#### Listed entries
━━━━
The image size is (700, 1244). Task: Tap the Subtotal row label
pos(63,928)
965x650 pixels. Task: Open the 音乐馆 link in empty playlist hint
━━━━
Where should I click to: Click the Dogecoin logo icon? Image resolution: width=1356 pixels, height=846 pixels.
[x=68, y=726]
━━━━
Which lines above run from the one containing "The image size" down to the one containing "965x650 pixels. Task: Open"? Repeat exactly those, both ends included, and nothing else.

The image size is (700, 1244). Task: Tap the Subtotal row label
pos(63,928)
965x650 pixels. Task: Open the 音乐馆 link in empty playlist hint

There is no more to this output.